Village in West Yorkshire, England

Laycock is a small village in the Bradford District of West Yorkshire that overlooks the hamlet of Goose Eye. The village is 3 km west of the town of Keighley and 2 km north of Oakworth village. The village is in the council ward of Keighley West.

==History==
Laycock is mentioned in the Domesday Book as having two Carucates of land and was originally part of the Oakworth township, before becoming part of Keighley in the 13th century. The name Laycock is the same as Lacock, which derives from the Old English meaning, stream or watercourse; Laycock village is on Laycock Beck, which feeds into North Beck a tributary of the River Worth.

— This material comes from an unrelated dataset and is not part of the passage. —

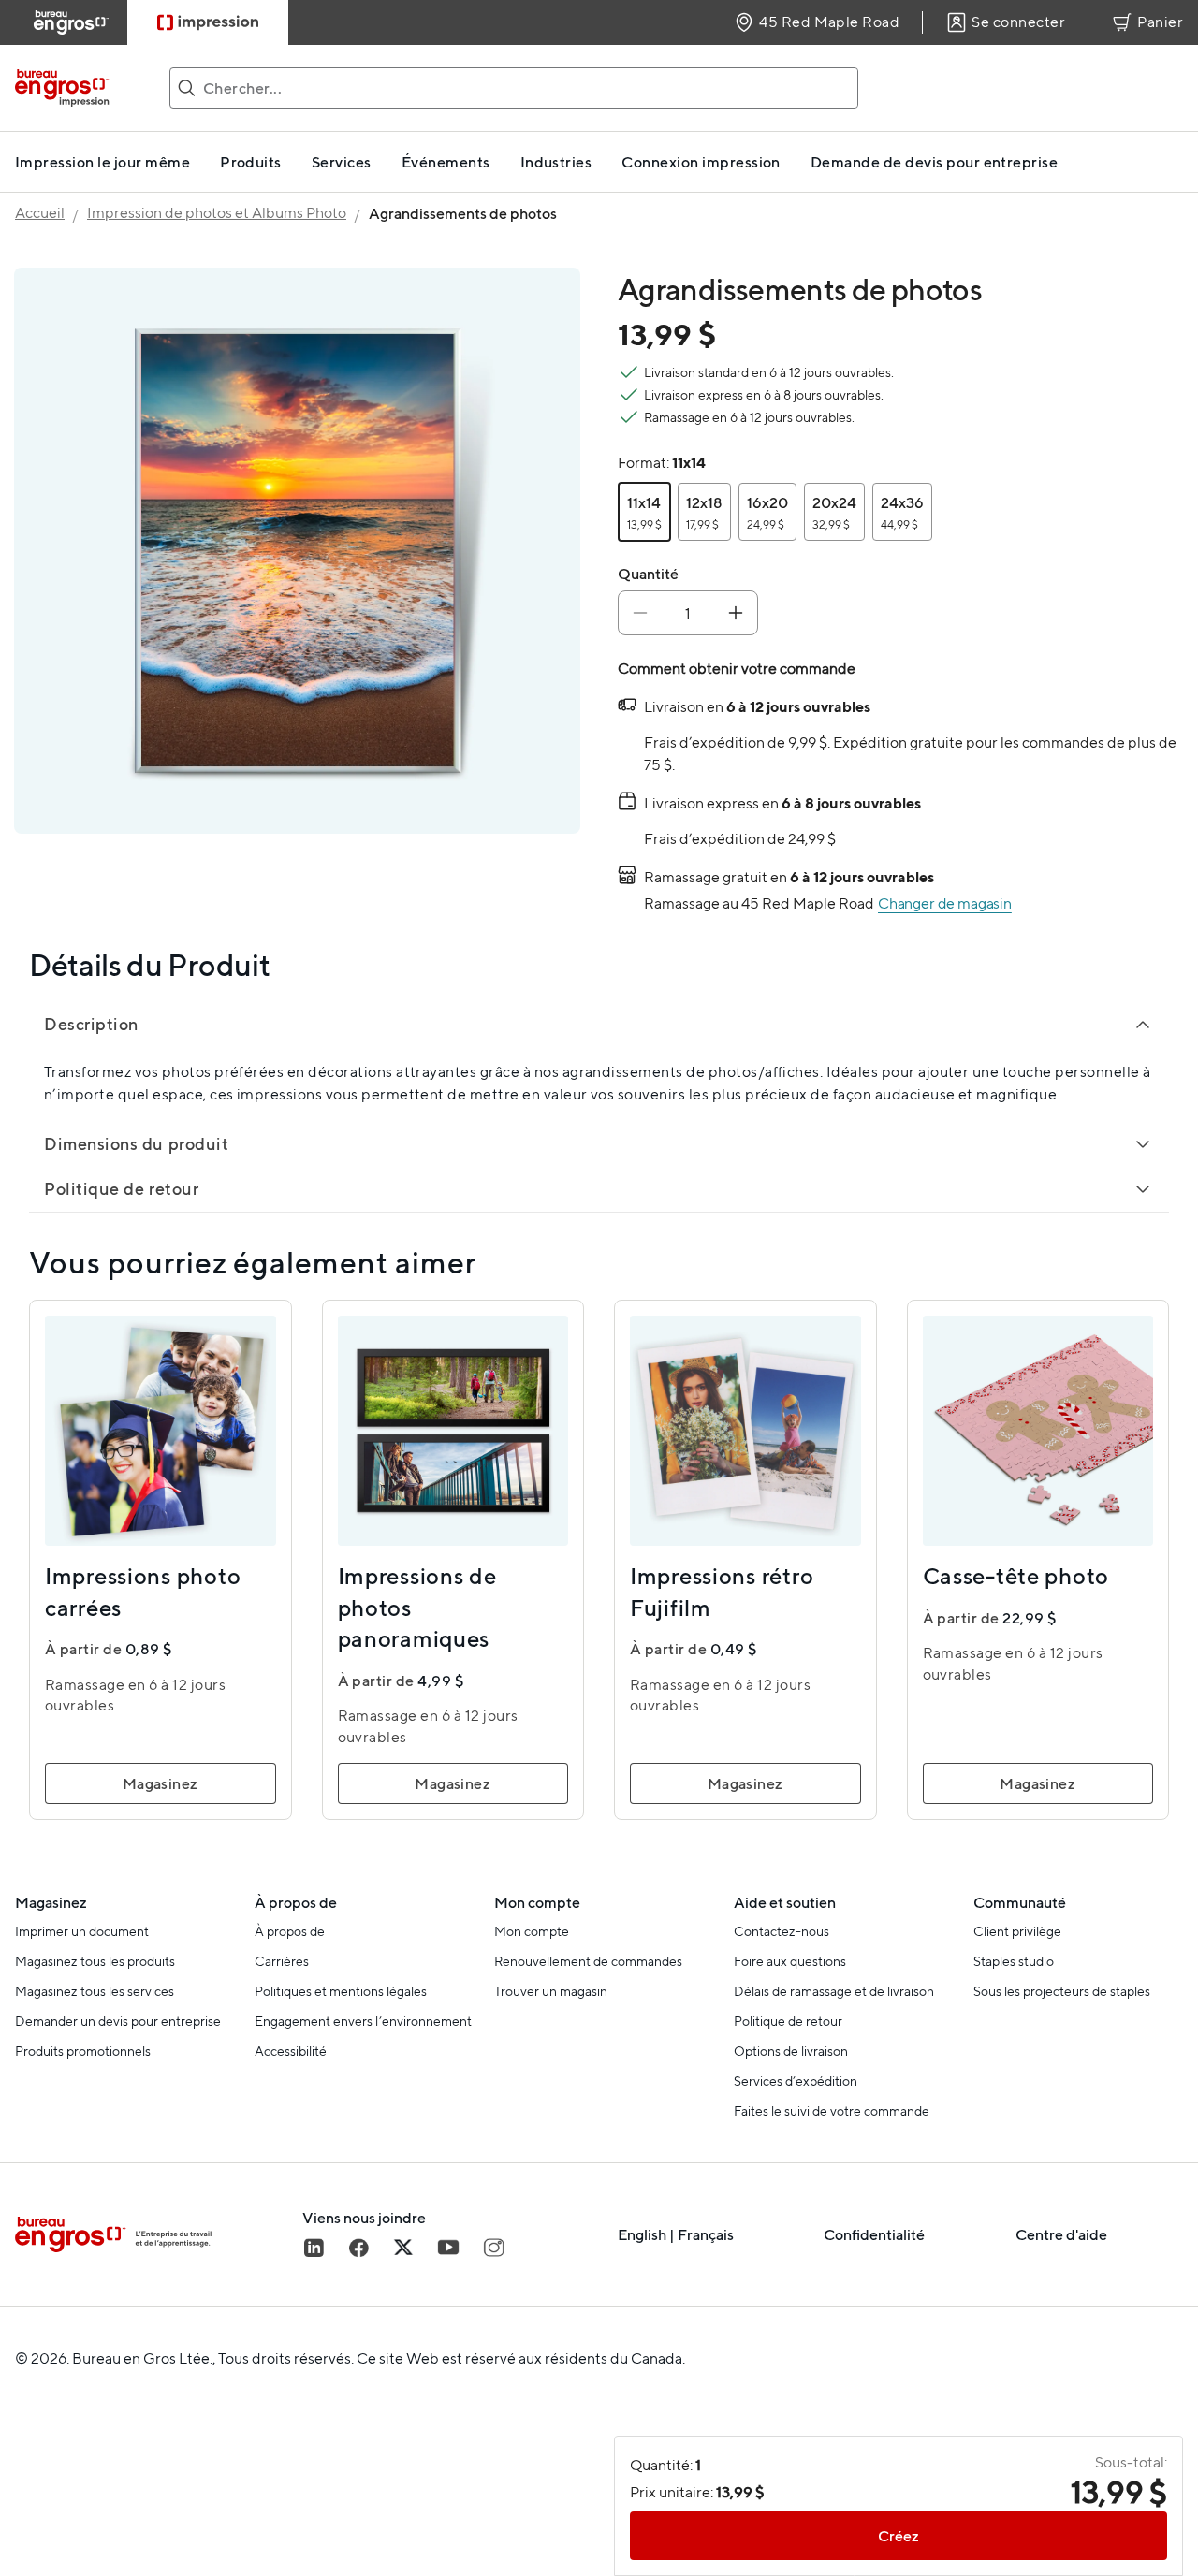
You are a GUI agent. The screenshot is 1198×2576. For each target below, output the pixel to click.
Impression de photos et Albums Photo (216, 213)
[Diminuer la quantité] (640, 613)
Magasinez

The village is the setting for William Sharp (also known as Old Three Laps) who was jilted by his bride in 1807. He apparently took to his bed in Whorles Farm near to Laycock for the rest of his life, which ended 49 years later in 1856. One local historian said that Sharp was a victim of an age when mental illness and its treatment was not well understood.

In his book Through Airedale from Goole to Malham, Speight mentions that Laycock is one of the handful of locations throughout Airedale where the village had a Maypole. The rite of dancing around the Maypole was rescinded in an act put through Parliament by Charles I in 1644, where it was labeled as "a heathenish vanity."

Laycock overlooks the hamlet of Goose Eye, which is just south of the village. Goose Eye is famous for its independent brewery and pub, although the brewery is now situated in Crossflatts, Bingley. Like many places in this region (Bingley, Haworth for example) the two villages have a selection of cobbled (or "setted") roads.

TLC buses operate a circular service from Keighley through to Stanbury and Haworth which passes through Laycock. This runs to just four services per day Monday to Saturday with no service on Sundays.

Laycock has a primary school on Laycock Lane (the main road through the village) which was rated as 'Good' by Ofsted in 2014. There are just under 100 pupils at the school with an age range of 4-11. The village hall was built in 1927 (partly funded by South African tycoon Sir Abraham Bailey, who grew up in the village) and regularly hosted the Bronte Blues Club events between 2007 and 2015. The Blues Club events attracted many famous names over the years such as Andy Fairweather-Low, Doug MacLeod, Hamilton Loomis and Sherman Robinson.